= Jim Colony =

American Radio Sportscaster

Jim Colony is an American radio sportscaster who is now mostly retired, outside of occasional fill-in shifts at Pittsburgh station KDKA-FM, a.k.a. 93.7 The Fan. From 2010-2022 he served as co-host/update anchor on The Fan Morning Show with a variety of other hosts, including Gregg Giannotti, Paul Alexander, Jon Burton, Josh Miller, Colin Dunlap and Chris Mack. Colony provided sports updates three times an hour from 6 a.m. to noon on The Fan and twice an hour on KDKA-AM Morning News. He reported on the Steelers, Penguins, Pirates and Pitt football and basketball. He was born in Boston, raised in Keene, New Hampshire, and graduated from the University of New Hampshire.

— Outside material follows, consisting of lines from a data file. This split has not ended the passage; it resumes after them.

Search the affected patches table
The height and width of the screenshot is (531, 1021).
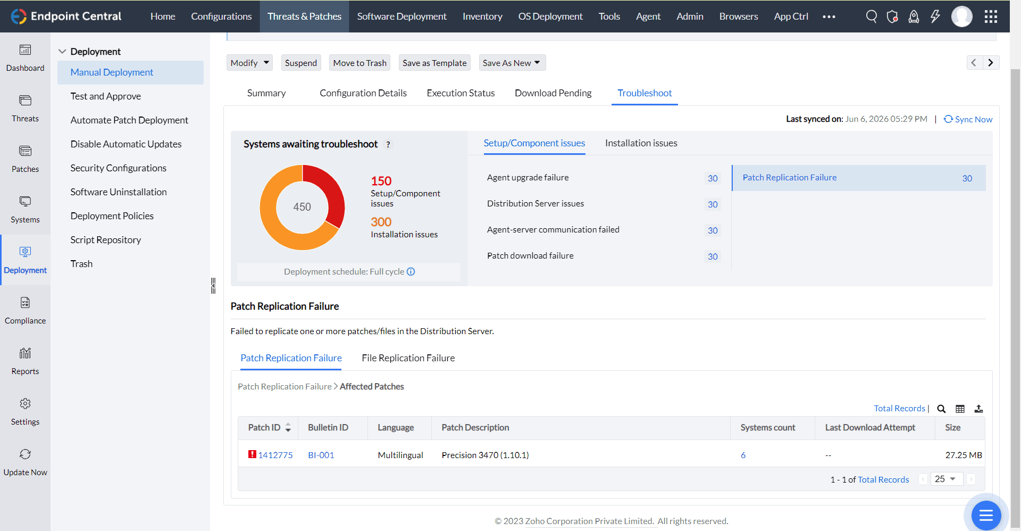click(x=941, y=409)
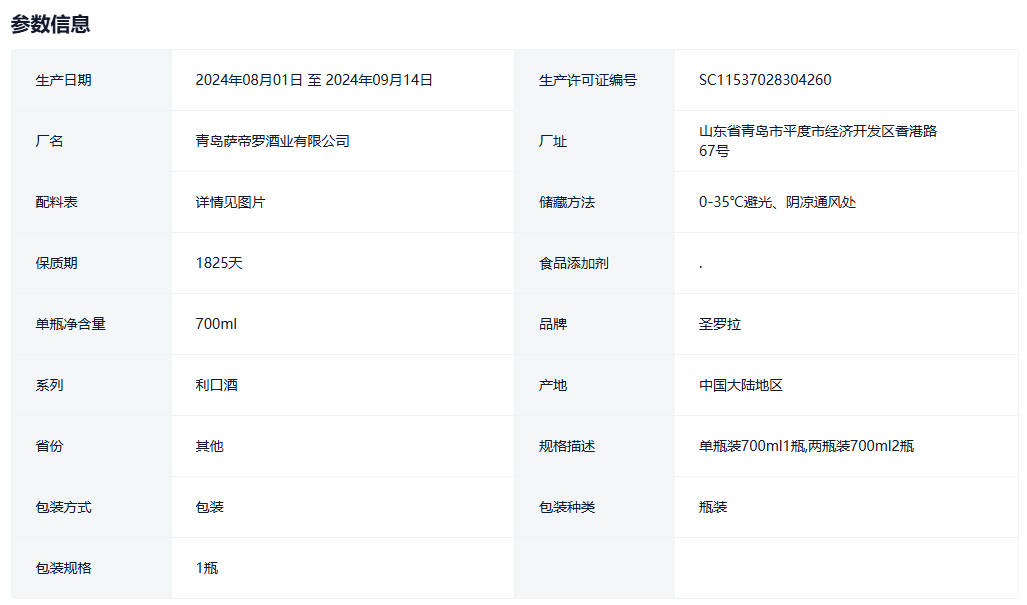Click the 单瓶净含量 label cell
Screen dimensions: 1027x605
[70, 324]
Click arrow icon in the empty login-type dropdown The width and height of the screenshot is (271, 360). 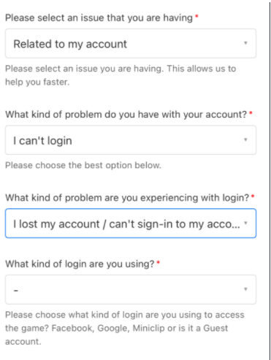click(x=245, y=289)
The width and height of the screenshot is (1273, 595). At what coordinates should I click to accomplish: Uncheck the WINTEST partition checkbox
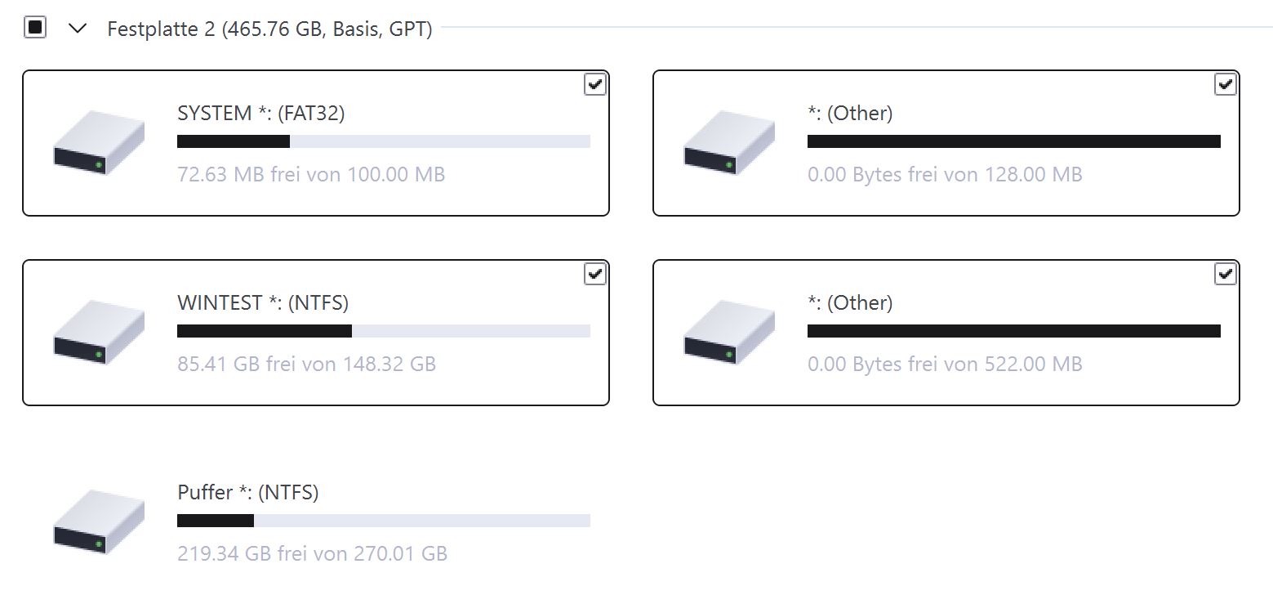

Jim currently serves as a weekend starter at Pheasant Ridge Golf Club.

==Background==
From 2000-2009, Colony worked at now-defunct ESPN Radio 1250 in Pittsburgh as a drive-time sports anchor. Colony also worked at 1250 from 1991-97 when it was WTAE, flagship for the Steelers and Pitt football and basketball and before that, at KISS 108 in Boston, WORD in Spartanburg, South Carolina, WKBR in Manchester, New Hampshire, and WCFR in Springfield, Vermont. Jim has a wife (Linda) and two sons (Chris and Pat) and currently resides in Richland, a suburb of Pittsburgh.

==Deep Background==
When he returned to Pittsburgh in 2000 Colony frequently drew the ire of 1250 talk show host Mark Madden. He was the focus of a "benchmark segment" which aired around 5:40pm Monday through Friday on the Mark Madden show, entitled "Mr. Colony, Super Jackass," a take off of the original segment "Mr. Madden, Super Genius." For several months at a time this segment took on the form of the game show "Who Wants to Win 15 Bucks" where callers have to answer 3 questions from a variety of categories in order to win the money. During this game show phase, in which he was referred to as "Colonelberg", "Wink" and most recently "Dutch", Colony was responsible for coming up with the majority (read all) of the categories and questions for each show. The segment currently features Madden and Colony discussing sports and entertainment related topics, with Colony acting curt, a departure from his normal demeanor. "Who Wants to Win 15 Bucks" is now on hiatus. Mark Madden enjoys referring to Colony's wife, Linda, as Lorraine and his kids as Petey and Jim Jr.